● **PROBLEM TO SOLVE**: Render this sentence from the Anna Julia Cooper profile below into Spanish: "This work established Cooper not only as an activist, but also in the minds of later scholars as the mother of black feminism."
SELECTED EXCERPT below:
Women in History: Anna Julia Cooper

On pages 24-25 of the most recent version of the passport issued for United States citizens, one can find the words, “The cause of freedom is not the cause of a race or a sect, a party or a class – it is the cause of humankind, the very birthright of humanity.”

These words belong to scholar, activist and feminist Anna Julia Cooper–and they are but a slight glimmer of the shining legacy she established for herself.

Cooper was born on Aug. 10, 1858 to Hannah Stanley Haywood. Her mother was enslaved by the wealthy Raleigh, North Carolina landowner George Washington Haywood – either Haywood or his brother was Anna’s father. Until emancipation in 1865, she worked as a servant in the household of her father or uncle, just as her older brothers Andrew and Rufus did.

Cooper was an extremely intelligent child and in the wake of the freed-persons’ benefits of the Reconstruction era, she received a scholarship to St. Augustine’s Normal and Collegiate Institute at age 9. The school’s aim was specifically to train teachers dedicated to the advancement of former slaves – thus, from a young age, she devoted herself to the education and elevation of African Americans.

Her mind was one of a rare breed. Cooper was a clear master of learning in both science and arts, excelling through her 14 years at the school to such a peak that she fought for and won the right from the administration to take high-level courses rather than remaining in the ladies’ track. Cooper began private tutoring and public instruction with St. Augustine’s, which marked the beginning of decades of educational service.

Sciences, arts and music were not the only things Cooper learned there. It was with a classmate that she also studied love. In 1877, she married medical doctor George A.C. Cooper. Loss also proved a valuable instructor – George A.C. Cooper died two short years later. She never remarried, choosing to pour her love for humanity into a life of passionate service and activism.

Anna J Cooper illustration by Audrey Mapes

Her next great academic leap was to Oberlin College, where she also pursued men’s studies over what the time’s society deemed appropriate for women. After a brief interlude of instructing at Wilberforce College, Cooper returned to Oberlin to complete a master’s degree in mathematics, conferred upon her in 1877. Wherever she happened to be, Cooper provided scholarly contributions to many of her intellectual fields of interest.

Upon moving to Washington D.C., Cooper began teaching at M Street High School, later becoming principal in 1901. There she experienced personal growth into feminism and political activism – not only did she develop a close personal friendship with Charlotte Grimké, but she also published her first book, an instructive and passionate political treatise on black feminism.

“A Voice from the South: By a Black Woman of the South” is powerful, compelling and foundational. This work established Cooper not only as an activist, but also in the minds of later scholars as the mother of black feminism.

In this treatise, she advocated for self-determination and self-improvement, specifically of black women, as she believed they were vital to the progress of black communities. She knew, and argued, that intellectual and physical communities were incomplete without the perspectives and voices of black women. Her essays explored the difficult and multi-layered circumstances of race, gender, racism, class, economics, religion and society in post-Civil War America.
End of SELECTED EXCERPT.
SUPPLIED INFORMATION below:
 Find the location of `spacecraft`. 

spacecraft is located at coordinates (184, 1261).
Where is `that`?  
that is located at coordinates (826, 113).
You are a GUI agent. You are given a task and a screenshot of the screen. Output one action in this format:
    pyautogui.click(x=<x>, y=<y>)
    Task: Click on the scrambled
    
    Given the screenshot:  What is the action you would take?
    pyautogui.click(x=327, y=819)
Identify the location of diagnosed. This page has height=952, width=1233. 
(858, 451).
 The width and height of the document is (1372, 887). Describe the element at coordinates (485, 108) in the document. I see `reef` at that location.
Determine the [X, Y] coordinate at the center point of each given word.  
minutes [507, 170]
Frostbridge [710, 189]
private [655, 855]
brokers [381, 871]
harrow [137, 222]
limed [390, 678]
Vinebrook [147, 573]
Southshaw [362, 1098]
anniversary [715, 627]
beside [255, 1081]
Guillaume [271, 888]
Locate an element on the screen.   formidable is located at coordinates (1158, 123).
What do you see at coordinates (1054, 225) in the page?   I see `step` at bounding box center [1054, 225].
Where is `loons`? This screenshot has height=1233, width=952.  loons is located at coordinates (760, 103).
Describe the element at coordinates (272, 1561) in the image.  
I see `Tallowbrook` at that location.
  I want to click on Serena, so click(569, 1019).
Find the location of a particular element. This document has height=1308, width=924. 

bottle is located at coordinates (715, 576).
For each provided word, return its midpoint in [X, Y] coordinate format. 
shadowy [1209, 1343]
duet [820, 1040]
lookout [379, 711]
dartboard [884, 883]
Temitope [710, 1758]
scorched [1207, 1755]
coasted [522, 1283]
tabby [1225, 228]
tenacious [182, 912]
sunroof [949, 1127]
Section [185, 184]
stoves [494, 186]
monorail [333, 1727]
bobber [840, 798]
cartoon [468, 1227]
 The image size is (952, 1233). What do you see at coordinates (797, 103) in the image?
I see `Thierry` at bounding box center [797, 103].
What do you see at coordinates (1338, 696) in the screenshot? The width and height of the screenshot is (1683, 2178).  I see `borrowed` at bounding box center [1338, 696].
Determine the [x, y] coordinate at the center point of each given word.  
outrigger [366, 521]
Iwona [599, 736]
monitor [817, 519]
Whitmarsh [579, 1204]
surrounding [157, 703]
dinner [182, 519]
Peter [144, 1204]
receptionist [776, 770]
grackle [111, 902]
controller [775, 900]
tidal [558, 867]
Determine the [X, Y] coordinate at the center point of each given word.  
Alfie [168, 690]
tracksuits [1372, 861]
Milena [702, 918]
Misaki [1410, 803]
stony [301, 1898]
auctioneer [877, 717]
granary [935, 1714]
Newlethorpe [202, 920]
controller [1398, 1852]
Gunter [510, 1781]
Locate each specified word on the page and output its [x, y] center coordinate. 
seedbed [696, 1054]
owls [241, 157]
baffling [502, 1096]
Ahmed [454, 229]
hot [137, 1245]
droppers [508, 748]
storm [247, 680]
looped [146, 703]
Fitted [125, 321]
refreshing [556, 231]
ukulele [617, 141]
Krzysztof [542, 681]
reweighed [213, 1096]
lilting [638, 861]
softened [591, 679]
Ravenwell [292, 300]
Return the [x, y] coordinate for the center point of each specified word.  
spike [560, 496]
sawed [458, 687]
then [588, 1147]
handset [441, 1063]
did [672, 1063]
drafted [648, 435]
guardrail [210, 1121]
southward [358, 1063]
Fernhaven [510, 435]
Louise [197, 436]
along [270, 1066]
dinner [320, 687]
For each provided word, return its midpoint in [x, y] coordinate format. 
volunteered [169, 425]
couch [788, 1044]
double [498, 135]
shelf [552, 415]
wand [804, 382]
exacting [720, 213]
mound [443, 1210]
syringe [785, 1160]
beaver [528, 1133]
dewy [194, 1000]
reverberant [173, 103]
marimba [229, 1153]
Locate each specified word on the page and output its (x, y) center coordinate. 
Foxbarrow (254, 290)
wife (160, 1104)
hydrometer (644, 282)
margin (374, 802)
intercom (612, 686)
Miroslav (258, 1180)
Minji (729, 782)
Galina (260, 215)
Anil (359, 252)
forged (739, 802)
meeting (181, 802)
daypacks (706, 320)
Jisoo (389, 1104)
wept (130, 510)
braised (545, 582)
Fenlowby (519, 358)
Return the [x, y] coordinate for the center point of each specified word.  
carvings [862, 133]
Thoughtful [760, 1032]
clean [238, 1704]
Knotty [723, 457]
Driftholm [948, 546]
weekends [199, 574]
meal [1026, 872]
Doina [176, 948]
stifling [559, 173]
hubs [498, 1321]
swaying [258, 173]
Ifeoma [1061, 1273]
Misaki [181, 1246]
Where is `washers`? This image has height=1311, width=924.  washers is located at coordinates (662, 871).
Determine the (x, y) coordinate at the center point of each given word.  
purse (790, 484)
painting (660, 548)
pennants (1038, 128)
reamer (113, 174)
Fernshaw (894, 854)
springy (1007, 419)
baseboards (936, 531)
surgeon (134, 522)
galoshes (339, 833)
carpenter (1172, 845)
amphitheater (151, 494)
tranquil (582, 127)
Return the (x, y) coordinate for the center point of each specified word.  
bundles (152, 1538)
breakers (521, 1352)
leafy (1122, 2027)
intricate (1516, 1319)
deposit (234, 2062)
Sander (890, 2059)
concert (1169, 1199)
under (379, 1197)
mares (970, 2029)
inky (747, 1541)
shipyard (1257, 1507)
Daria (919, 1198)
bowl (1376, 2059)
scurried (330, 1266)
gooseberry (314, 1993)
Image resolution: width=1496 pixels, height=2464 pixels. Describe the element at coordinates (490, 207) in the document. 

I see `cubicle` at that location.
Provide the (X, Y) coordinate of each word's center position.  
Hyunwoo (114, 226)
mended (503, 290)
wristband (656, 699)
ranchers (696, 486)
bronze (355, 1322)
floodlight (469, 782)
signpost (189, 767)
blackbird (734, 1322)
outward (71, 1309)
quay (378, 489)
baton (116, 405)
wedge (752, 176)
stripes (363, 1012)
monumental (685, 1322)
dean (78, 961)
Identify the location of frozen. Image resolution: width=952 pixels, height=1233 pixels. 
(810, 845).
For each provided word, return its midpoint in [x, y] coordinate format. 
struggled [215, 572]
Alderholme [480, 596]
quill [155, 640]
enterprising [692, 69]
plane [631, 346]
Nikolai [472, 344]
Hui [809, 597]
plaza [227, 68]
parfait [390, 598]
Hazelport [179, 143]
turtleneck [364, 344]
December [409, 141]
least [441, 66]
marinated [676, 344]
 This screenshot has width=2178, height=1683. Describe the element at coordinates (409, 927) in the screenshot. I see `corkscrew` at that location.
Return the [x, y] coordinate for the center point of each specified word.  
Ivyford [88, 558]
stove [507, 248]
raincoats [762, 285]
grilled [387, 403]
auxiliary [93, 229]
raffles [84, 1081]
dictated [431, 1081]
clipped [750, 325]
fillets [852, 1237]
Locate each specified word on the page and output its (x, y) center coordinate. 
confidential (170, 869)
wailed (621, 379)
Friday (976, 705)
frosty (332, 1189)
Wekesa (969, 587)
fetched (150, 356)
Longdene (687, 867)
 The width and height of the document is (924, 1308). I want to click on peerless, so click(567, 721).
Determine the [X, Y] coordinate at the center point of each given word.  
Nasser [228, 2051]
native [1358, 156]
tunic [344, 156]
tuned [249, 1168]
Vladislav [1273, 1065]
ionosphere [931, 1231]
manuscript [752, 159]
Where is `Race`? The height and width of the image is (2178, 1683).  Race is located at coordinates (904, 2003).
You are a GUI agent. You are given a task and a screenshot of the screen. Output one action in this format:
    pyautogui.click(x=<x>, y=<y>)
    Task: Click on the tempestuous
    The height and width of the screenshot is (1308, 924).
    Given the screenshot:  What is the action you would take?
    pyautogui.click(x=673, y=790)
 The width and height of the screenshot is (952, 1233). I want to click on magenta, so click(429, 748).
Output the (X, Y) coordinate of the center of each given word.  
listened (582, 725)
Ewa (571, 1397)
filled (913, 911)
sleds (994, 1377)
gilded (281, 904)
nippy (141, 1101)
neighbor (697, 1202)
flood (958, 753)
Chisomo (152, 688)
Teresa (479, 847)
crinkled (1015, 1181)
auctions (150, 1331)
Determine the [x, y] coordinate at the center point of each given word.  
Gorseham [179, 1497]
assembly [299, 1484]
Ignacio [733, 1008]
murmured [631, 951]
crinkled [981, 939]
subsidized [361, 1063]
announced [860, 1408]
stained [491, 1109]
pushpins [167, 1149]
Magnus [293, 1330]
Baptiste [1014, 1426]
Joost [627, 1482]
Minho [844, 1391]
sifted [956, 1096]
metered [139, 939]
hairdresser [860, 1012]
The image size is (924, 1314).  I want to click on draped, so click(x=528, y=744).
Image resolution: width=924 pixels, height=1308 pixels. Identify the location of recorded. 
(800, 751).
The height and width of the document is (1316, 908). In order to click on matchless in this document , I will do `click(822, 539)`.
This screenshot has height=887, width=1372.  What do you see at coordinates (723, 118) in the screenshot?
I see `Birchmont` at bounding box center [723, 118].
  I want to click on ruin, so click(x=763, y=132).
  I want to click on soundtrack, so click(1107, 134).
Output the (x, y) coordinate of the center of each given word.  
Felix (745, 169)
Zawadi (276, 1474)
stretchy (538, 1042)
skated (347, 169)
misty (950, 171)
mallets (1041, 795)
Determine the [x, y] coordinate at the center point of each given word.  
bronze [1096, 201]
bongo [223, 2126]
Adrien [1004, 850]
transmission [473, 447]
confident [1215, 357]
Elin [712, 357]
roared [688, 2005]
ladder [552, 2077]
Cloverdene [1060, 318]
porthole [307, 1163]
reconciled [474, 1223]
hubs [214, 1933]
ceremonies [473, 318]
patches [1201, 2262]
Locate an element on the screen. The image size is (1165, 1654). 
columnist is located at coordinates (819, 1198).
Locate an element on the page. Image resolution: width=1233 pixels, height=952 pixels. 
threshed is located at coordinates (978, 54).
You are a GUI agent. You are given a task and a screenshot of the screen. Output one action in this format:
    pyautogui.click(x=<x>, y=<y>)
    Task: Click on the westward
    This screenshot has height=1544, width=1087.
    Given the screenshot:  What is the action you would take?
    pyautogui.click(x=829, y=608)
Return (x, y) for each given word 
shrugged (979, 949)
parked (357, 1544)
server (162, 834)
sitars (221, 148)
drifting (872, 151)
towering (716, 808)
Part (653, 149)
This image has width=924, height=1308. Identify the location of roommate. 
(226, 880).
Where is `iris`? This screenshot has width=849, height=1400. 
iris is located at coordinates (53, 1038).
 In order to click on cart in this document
End of SUPPLIED INFORMATION.
● **ANSWER TO THIS EXERCISE**: Esta obra consolidó a Cooper no solo como activista, sino también, en la mente de académicos posteriores, como la madre del feminismo negro.